Can Art Spur Social Change? A New Show at Gagosian Says ‘Yes’

·4-min read
Photo credit: Brett Beyer
Photo credit: Brett Beyer

Artist Linda Goode Bryant teamed up with architecture firm Diller Scofidio + Renfro for Are we really that different? an indoor urban farm that addresses food access.

Beginning in the 1970s, Swiss artist Joseph Beuys took a radical new idea out for a spin. He called it “social sculpture,” a medium that existed at the intersection of performance and participation, where anything could be art and anyone could be an artist. Beuys’s concept manifested in works like “7000 Oak Trees,” a five-year project beginning in 1982 to plant 7,000 trees in Kassel, Germany.

Photo credit: Quil Lemons/Courtesy Gagosian
Photo credit: Quil Lemons/Courtesy Gagosian

Artists, particularly during the 1990s, expanded on these theories and increasingly borrowed from fields like architecture, urban planning, and activism to create engaging new work commonly referred to as “social practice.”

Gagosian is revisiting community-oriented art once again, but through a distinctly Black lens. Curated by gallery director Antwaun Sargent and featuring a multidisciplinary lineup that includes Chicago-based artist Theaster Gates, filmmaker Linda Goode Bryant, Los Angeles artist Lauren Halsey, painter and organizer Rick Lowe, and architect David Adjaye, among others, “Social Works” locates community simultaneously in the abstract and the very physical: from Lowe’s large-scale paintings and collages on canvas to Adjaye’s first large-scale sculpture, Asaase (2021), a labyrinth of rammed-earth walls that visitors can actually walk through.

ELLE DECOR sat down with Sargent to talk about how Black artists today are utilizing space as a community-building tool.

Photo credit: Robert McKeever, courtesy Gagosian
Photo credit: Robert McKeever, courtesy Gagosian

ELLE DECOR: Why this exhibition in this moment?

Antwaun Sargent: The past year has been incredible in terms of helping us rethink our relationships to all sorts of spaces for a variety of reasons, but I stress that these artists exist in a lineage and a history. While some folks may have woken up to certain disparities a year ago, that has long been a part of the realities facing certain communities that these artists are coming from, and they’ve long negotiated that and done that work within their art practices. [The show] feels like it was made for this moment in some ways, and it is, but it’s also about acknowledging the longer-term engagement, and the labor and work of several generations of artists. This is a show that questions what social practice is and situates that in an intergenerational exchange.

ELLE DECOR: The works raise some really interesting points about the division between personal and public space. Lauren Halsey’s work with graffiti comes to mind—something that exists in public space but isn’t legible to everyone. It really highlights that disconnect between intention and interpretation, and I’m curious about the material effects that can have on communities.

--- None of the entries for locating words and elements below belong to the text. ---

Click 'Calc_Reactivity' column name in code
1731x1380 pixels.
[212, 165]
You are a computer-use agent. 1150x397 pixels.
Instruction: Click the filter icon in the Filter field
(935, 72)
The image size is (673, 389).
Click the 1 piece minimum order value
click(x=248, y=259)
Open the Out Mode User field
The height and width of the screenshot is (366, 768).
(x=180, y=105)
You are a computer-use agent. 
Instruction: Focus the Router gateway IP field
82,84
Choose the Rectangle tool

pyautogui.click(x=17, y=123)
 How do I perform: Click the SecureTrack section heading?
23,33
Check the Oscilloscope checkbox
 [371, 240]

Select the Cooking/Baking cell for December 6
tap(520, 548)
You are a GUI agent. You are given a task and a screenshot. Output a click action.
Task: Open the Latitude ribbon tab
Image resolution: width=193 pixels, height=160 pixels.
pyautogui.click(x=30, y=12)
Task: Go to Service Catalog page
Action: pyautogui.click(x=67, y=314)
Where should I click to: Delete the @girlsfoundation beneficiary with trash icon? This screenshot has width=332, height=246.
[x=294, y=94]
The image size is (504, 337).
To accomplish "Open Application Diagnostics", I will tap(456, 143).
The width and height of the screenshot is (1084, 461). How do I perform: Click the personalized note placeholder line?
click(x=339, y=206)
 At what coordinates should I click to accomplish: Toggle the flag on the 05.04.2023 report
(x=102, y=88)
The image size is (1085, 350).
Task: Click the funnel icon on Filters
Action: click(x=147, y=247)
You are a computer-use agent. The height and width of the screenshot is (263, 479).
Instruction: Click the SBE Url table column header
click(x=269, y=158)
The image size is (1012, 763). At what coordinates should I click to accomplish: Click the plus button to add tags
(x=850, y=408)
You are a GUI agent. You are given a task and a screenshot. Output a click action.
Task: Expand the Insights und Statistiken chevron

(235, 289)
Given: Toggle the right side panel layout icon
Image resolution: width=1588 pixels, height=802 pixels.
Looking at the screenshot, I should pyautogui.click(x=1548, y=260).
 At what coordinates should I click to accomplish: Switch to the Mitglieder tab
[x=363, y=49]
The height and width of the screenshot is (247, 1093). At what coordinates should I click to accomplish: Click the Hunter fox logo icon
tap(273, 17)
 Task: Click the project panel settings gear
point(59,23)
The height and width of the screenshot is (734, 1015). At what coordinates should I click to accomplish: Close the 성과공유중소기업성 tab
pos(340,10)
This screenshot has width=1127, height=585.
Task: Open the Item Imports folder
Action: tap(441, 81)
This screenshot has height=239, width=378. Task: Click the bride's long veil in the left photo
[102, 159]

AS: One of the things that is important in Lauren’s practice is this idea of thinking about the community from inside the community. When you consider the paintings in the exhibit and the vernacular signage and architecture that she brings into her practice, you think, Why haven’t those forms of making and designing been historically valued? People are making this kind of work and navigating space in this way—why can’t that be a part of the way that the community is revitalized or developed?

Photo credit: Robert McKeever
Photo credit: Robert McKeever

These vernacular uses of paint in the communities in L.A. where she lives are looked over as if they’re not worthy, not creative, not design. [Lauren’s] called this sort of work “FUBU” architecture, “For Us By Us” architecture; the spirit in which she creates is about Black empowerment though the imaginations of Black people.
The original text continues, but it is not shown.